写真はフィリピンのマルコス大統領。米ニューヨークで10日撮影。REUTERS/Brendan McDermid/File Photo
[マニラ 24日 ロイター] – フィリピンのマルコス大統領は24日、国家エネルギー非常事態を宣言した。米イスラエルとイランの交戦が原油供給の混乱や価格高騰をもたらしており、フィリピンのエネルギー供給を巡る「差し迫った危険」に対応するための措置。大統領令に基づき、1年間有効。政府がより迅速に供給量を確保できるようにするため、燃料や石油製品の調達で契約金額の一部前払いを可能にする。
マルコス氏は、燃料や食品、医薬品、農産物、その他の生活必需品の供給や流通を統制するため、委員会を設置したと述べた。イラン交戦がエネルギー市場に不確実性をもたらし、サプライチェーン(供給網)の深刻な混乱や、原油価格の著しい変動と上昇圧力を引き起こしていると主張。宣言により「既存の法律に基づき、迅速にエネルギー供給や経済の混乱がもたらすリスクに対処する」と説明した。
マルコス氏は、財務省に対しても、フィリピン中央銀行と連携して、通貨フィリピン・ペソや送金に与える影響を注視するよう指示した。
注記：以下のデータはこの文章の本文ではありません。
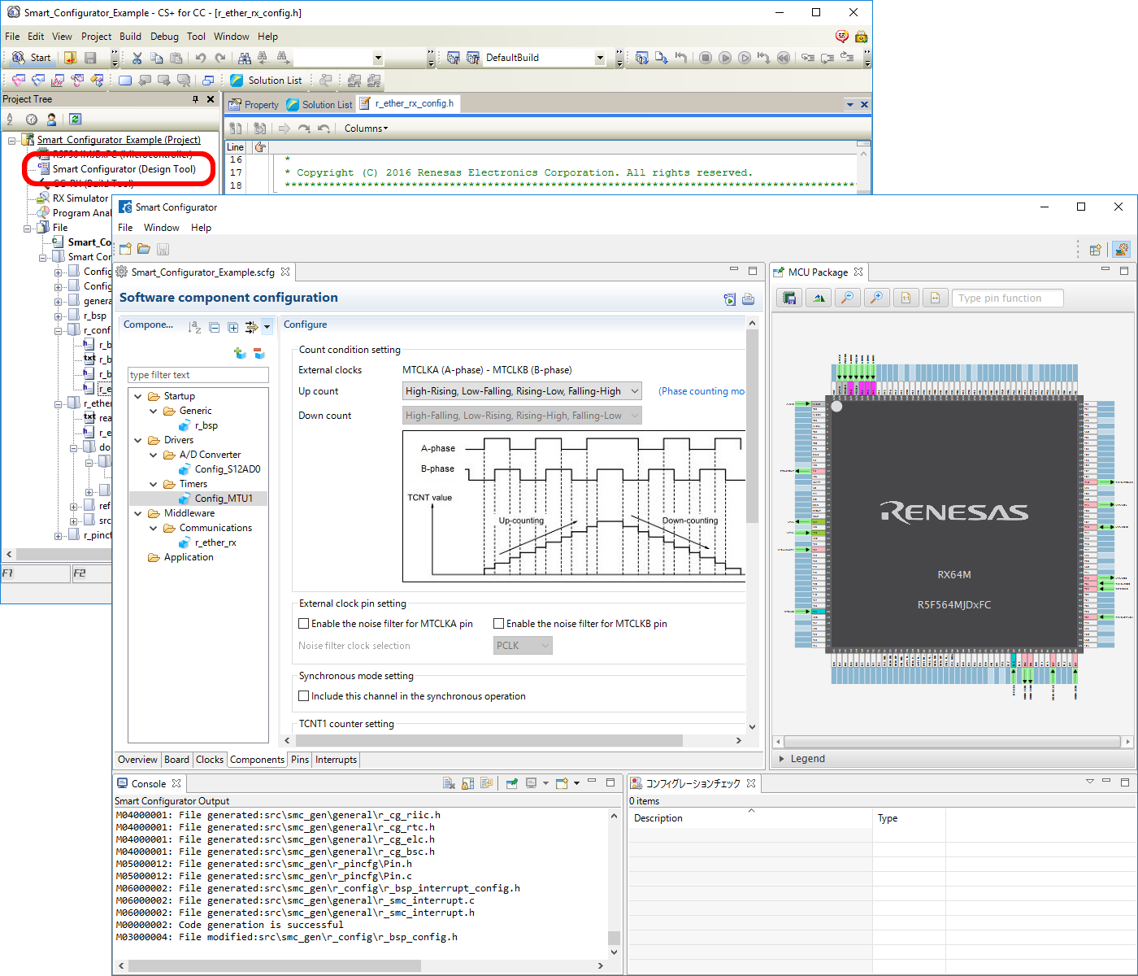The width and height of the screenshot is (1138, 976).
Task: Click the type filter text field
Action: [198, 375]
ガリン・エネルギー相は24日の記者会見で、現在の消費水準に基づくと、燃料の備蓄量は約45日分だと明らかにした。備蓄確保のために東南アジア内外から100万バレルの石油の調達に取り組むものの、将来的な見通しが立たなくなる恐れがあるとの見方を示した。
上院議員らは、原油高騰への対応が不十分だと政権を批判。運輸従事者や消費者団体などは、燃料価格の上昇と政府対応の遅れに抗議するため、26日から2日間のストライキを計画している。